§ Work task
The answer must match the listing exactly, with every line written out again.

§ Material shown
Content starts

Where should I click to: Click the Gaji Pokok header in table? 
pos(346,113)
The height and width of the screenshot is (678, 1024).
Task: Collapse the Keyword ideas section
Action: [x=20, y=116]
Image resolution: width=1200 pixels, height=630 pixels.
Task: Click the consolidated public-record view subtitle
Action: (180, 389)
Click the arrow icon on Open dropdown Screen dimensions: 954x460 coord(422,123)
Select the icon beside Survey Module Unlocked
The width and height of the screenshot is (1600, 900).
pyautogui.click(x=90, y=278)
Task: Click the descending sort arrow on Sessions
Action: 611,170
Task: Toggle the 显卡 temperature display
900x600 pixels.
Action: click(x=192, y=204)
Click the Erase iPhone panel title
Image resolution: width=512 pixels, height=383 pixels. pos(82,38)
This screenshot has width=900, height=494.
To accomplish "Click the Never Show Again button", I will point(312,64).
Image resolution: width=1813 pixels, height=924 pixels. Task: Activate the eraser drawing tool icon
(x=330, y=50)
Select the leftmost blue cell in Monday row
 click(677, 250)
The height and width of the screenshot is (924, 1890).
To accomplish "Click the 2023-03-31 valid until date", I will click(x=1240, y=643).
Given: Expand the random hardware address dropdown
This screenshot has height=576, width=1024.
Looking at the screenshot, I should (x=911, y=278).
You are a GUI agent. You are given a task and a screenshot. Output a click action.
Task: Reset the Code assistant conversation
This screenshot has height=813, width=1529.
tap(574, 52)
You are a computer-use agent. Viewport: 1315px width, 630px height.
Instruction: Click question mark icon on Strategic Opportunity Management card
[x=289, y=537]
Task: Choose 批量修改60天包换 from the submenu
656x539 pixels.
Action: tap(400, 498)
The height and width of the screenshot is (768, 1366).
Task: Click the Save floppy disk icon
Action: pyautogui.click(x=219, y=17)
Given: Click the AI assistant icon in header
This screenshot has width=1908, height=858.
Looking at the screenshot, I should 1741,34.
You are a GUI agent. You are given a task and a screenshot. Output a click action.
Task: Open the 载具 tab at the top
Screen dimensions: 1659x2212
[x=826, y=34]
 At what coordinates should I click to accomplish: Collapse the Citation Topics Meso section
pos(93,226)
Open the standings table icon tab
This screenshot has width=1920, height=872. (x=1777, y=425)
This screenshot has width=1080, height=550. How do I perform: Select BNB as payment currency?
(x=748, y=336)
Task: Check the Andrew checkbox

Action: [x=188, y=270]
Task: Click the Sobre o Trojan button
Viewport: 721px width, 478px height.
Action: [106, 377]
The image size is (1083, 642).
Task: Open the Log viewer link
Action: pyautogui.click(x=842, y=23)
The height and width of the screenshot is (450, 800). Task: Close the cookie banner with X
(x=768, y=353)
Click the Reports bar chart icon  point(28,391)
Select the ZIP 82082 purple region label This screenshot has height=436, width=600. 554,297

Content ends

§ Response box
Where should I click to: Click the Gaji Pokok header in table? 
pos(346,113)
The height and width of the screenshot is (678, 1024).
Task: Collapse the Keyword ideas section
Action: [x=20, y=116]
Image resolution: width=1200 pixels, height=630 pixels.
Task: Click the consolidated public-record view subtitle
Action: (180, 389)
Click the arrow icon on Open dropdown Screen dimensions: 954x460 coord(422,123)
Select the icon beside Survey Module Unlocked
The width and height of the screenshot is (1600, 900).
pyautogui.click(x=90, y=278)
Task: Click the descending sort arrow on Sessions
Action: 611,170
Task: Toggle the 显卡 temperature display
900x600 pixels.
Action: click(x=192, y=204)
Click the Erase iPhone panel title
Image resolution: width=512 pixels, height=383 pixels. pos(82,38)
This screenshot has width=900, height=494.
To accomplish "Click the Never Show Again button", I will point(312,64).
Image resolution: width=1813 pixels, height=924 pixels. Task: Activate the eraser drawing tool icon
(x=330, y=50)
Select the leftmost blue cell in Monday row
 click(677, 250)
The height and width of the screenshot is (924, 1890).
To accomplish "Click the 2023-03-31 valid until date", I will click(x=1240, y=643).
Given: Expand the random hardware address dropdown
This screenshot has height=576, width=1024.
Looking at the screenshot, I should (x=911, y=278).
You are a GUI agent. You are given a task and a screenshot. Output a click action.
Task: Reset the Code assistant conversation
This screenshot has height=813, width=1529.
tap(574, 52)
You are a computer-use agent. Viewport: 1315px width, 630px height.
Instruction: Click question mark icon on Strategic Opportunity Management card
[x=289, y=537]
Task: Choose 批量修改60天包换 from the submenu
656x539 pixels.
Action: tap(400, 498)
The height and width of the screenshot is (768, 1366).
Task: Click the Save floppy disk icon
Action: pyautogui.click(x=219, y=17)
Given: Click the AI assistant icon in header
This screenshot has width=1908, height=858.
Looking at the screenshot, I should 1741,34.
You are a GUI agent. You are given a task and a screenshot. Output a click action.
Task: Open the 载具 tab at the top
Screen dimensions: 1659x2212
[x=826, y=34]
 At what coordinates should I click to accomplish: Collapse the Citation Topics Meso section
pos(93,226)
Open the standings table icon tab
This screenshot has width=1920, height=872. (x=1777, y=425)
This screenshot has width=1080, height=550. How do I perform: Select BNB as payment currency?
(x=748, y=336)
Task: Check the Andrew checkbox

Action: [x=188, y=270]
Task: Click the Sobre o Trojan button
Viewport: 721px width, 478px height.
Action: [106, 377]
The image size is (1083, 642).
Task: Open the Log viewer link
Action: pyautogui.click(x=842, y=23)
The height and width of the screenshot is (450, 800). Task: Close the cookie banner with X
(x=768, y=353)
Click the Reports bar chart icon  point(28,391)
Select the ZIP 82082 purple region label This screenshot has height=436, width=600. 554,297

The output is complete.